"""

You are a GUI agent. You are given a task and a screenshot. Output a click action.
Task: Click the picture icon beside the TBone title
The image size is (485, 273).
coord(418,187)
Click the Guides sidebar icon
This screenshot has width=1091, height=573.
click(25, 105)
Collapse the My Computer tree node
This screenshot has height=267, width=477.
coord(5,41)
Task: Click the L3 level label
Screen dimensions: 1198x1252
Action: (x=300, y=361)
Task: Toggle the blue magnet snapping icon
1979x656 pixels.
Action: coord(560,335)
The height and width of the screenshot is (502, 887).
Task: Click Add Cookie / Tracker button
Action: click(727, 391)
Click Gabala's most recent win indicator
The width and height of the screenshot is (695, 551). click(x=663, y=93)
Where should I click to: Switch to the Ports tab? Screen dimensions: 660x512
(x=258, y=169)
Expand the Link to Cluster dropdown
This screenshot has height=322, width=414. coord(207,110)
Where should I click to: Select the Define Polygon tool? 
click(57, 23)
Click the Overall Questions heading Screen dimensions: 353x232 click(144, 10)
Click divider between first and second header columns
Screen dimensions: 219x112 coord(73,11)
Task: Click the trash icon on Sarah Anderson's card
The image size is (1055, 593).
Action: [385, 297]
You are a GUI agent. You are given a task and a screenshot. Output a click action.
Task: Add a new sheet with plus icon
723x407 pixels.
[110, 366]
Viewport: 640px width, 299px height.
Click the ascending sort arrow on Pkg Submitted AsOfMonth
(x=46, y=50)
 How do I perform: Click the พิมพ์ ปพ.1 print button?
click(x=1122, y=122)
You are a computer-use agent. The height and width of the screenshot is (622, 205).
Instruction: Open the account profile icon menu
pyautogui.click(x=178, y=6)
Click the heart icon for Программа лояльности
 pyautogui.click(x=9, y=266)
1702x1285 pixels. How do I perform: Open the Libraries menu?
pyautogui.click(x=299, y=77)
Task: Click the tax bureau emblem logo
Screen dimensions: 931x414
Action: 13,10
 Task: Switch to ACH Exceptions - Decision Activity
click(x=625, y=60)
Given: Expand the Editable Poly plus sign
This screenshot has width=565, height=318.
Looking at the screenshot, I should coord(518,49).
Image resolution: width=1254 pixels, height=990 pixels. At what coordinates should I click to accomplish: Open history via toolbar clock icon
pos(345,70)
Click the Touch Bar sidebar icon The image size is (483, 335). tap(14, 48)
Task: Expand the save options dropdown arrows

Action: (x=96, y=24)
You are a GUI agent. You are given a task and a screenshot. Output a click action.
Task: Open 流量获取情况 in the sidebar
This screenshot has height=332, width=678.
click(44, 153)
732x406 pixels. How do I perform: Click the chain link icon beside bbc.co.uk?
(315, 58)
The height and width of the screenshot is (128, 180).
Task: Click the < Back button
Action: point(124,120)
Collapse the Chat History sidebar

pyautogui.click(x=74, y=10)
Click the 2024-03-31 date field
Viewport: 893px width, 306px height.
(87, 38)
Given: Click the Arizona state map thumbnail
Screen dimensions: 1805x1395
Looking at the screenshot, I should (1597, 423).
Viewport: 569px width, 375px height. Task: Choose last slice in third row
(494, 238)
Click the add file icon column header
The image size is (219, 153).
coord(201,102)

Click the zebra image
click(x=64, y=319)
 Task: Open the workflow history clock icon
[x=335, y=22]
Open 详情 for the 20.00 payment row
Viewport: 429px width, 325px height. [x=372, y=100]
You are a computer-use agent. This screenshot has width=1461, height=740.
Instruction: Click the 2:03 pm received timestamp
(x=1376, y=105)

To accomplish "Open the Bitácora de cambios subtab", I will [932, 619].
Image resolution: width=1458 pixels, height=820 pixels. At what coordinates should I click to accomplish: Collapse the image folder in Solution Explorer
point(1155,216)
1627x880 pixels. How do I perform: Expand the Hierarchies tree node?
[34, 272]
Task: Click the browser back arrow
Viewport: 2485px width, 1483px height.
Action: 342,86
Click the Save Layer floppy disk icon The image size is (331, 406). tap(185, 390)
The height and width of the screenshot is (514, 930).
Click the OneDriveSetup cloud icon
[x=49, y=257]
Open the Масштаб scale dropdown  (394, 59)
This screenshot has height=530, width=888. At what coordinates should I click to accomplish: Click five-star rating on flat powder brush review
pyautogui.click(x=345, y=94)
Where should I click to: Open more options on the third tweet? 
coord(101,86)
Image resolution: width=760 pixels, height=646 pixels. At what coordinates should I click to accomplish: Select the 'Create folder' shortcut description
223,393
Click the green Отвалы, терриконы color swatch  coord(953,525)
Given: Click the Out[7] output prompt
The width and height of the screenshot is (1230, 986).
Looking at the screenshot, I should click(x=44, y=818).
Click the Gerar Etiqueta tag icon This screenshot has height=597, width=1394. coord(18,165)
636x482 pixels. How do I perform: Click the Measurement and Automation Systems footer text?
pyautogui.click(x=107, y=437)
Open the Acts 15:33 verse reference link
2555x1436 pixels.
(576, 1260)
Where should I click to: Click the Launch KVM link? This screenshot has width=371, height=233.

"""

TO BE DONE >>
Copy every one of the rows above, without changing a single character.

WRITTEN SOLUTION >>
You are a GUI agent. You are given a task and a screenshot. Output a click action.
Task: Click the picture icon beside the TBone title
The image size is (485, 273).
coord(418,187)
Click the Guides sidebar icon
This screenshot has width=1091, height=573.
click(25, 105)
Collapse the My Computer tree node
This screenshot has height=267, width=477.
coord(5,41)
Task: Click the L3 level label
Screen dimensions: 1198x1252
Action: (x=300, y=361)
Task: Toggle the blue magnet snapping icon
1979x656 pixels.
Action: coord(560,335)
The height and width of the screenshot is (502, 887).
Task: Click Add Cookie / Tracker button
Action: click(727, 391)
Click Gabala's most recent win indicator
The width and height of the screenshot is (695, 551). click(x=663, y=93)
Where should I click to: Switch to the Ports tab? Screen dimensions: 660x512
(x=258, y=169)
Expand the Link to Cluster dropdown
This screenshot has height=322, width=414. coord(207,110)
Where should I click to: Select the Define Polygon tool? 
click(57, 23)
Click the Overall Questions heading Screen dimensions: 353x232 click(144, 10)
Click divider between first and second header columns
Screen dimensions: 219x112 coord(73,11)
Task: Click the trash icon on Sarah Anderson's card
The image size is (1055, 593).
Action: [385, 297]
You are a GUI agent. You are given a task and a screenshot. Output a click action.
Task: Add a new sheet with plus icon
723x407 pixels.
[110, 366]
Viewport: 640px width, 299px height.
Click the ascending sort arrow on Pkg Submitted AsOfMonth
(x=46, y=50)
 How do I perform: Click the พิมพ์ ปพ.1 print button?
click(x=1122, y=122)
You are a computer-use agent. The height and width of the screenshot is (622, 205).
Instruction: Open the account profile icon menu
pyautogui.click(x=178, y=6)
Click the heart icon for Программа лояльности
 pyautogui.click(x=9, y=266)
1702x1285 pixels. How do I perform: Open the Libraries menu?
pyautogui.click(x=299, y=77)
Task: Click the tax bureau emblem logo
Screen dimensions: 931x414
Action: 13,10
 Task: Switch to ACH Exceptions - Decision Activity
click(x=625, y=60)
Given: Expand the Editable Poly plus sign
This screenshot has width=565, height=318.
Looking at the screenshot, I should coord(518,49).
Image resolution: width=1254 pixels, height=990 pixels. At what coordinates should I click to accomplish: Open history via toolbar clock icon
pos(345,70)
Click the Touch Bar sidebar icon The image size is (483, 335). tap(14, 48)
Task: Expand the save options dropdown arrows

Action: (x=96, y=24)
You are a GUI agent. You are given a task and a screenshot. Output a click action.
Task: Open 流量获取情况 in the sidebar
This screenshot has height=332, width=678.
click(44, 153)
732x406 pixels. How do I perform: Click the chain link icon beside bbc.co.uk?
(315, 58)
The height and width of the screenshot is (128, 180).
Task: Click the < Back button
Action: point(124,120)
Collapse the Chat History sidebar

pyautogui.click(x=74, y=10)
Click the 2024-03-31 date field
Viewport: 893px width, 306px height.
(87, 38)
Given: Click the Arizona state map thumbnail
Screen dimensions: 1805x1395
Looking at the screenshot, I should (1597, 423).
Viewport: 569px width, 375px height. Task: Choose last slice in third row
(494, 238)
Click the add file icon column header
The image size is (219, 153).
coord(201,102)

Click the zebra image
click(x=64, y=319)
 Task: Open the workflow history clock icon
[x=335, y=22]
Open 详情 for the 20.00 payment row
Viewport: 429px width, 325px height. [x=372, y=100]
You are a computer-use agent. This screenshot has width=1461, height=740.
Instruction: Click the 2:03 pm received timestamp
(x=1376, y=105)

To accomplish "Open the Bitácora de cambios subtab", I will [932, 619].
Image resolution: width=1458 pixels, height=820 pixels. At what coordinates should I click to accomplish: Collapse the image folder in Solution Explorer
point(1155,216)
1627x880 pixels. How do I perform: Expand the Hierarchies tree node?
[34, 272]
Task: Click the browser back arrow
Viewport: 2485px width, 1483px height.
Action: 342,86
Click the Save Layer floppy disk icon The image size is (331, 406). tap(185, 390)
The height and width of the screenshot is (514, 930).
Click the OneDriveSetup cloud icon
[x=49, y=257]
Open the Масштаб scale dropdown  (394, 59)
This screenshot has height=530, width=888. At what coordinates should I click to accomplish: Click five-star rating on flat powder brush review
pyautogui.click(x=345, y=94)
Where should I click to: Open more options on the third tweet? 
coord(101,86)
Image resolution: width=760 pixels, height=646 pixels. At what coordinates should I click to accomplish: Select the 'Create folder' shortcut description
223,393
Click the green Отвалы, терриконы color swatch  coord(953,525)
Given: Click the Out[7] output prompt
The width and height of the screenshot is (1230, 986).
Looking at the screenshot, I should click(x=44, y=818).
Click the Gerar Etiqueta tag icon This screenshot has height=597, width=1394. coord(18,165)
636x482 pixels. How do I perform: Click the Measurement and Automation Systems footer text?
pyautogui.click(x=107, y=437)
Open the Acts 15:33 verse reference link
2555x1436 pixels.
(576, 1260)
Where should I click to: Click the Launch KVM link? This screenshot has width=371, height=233.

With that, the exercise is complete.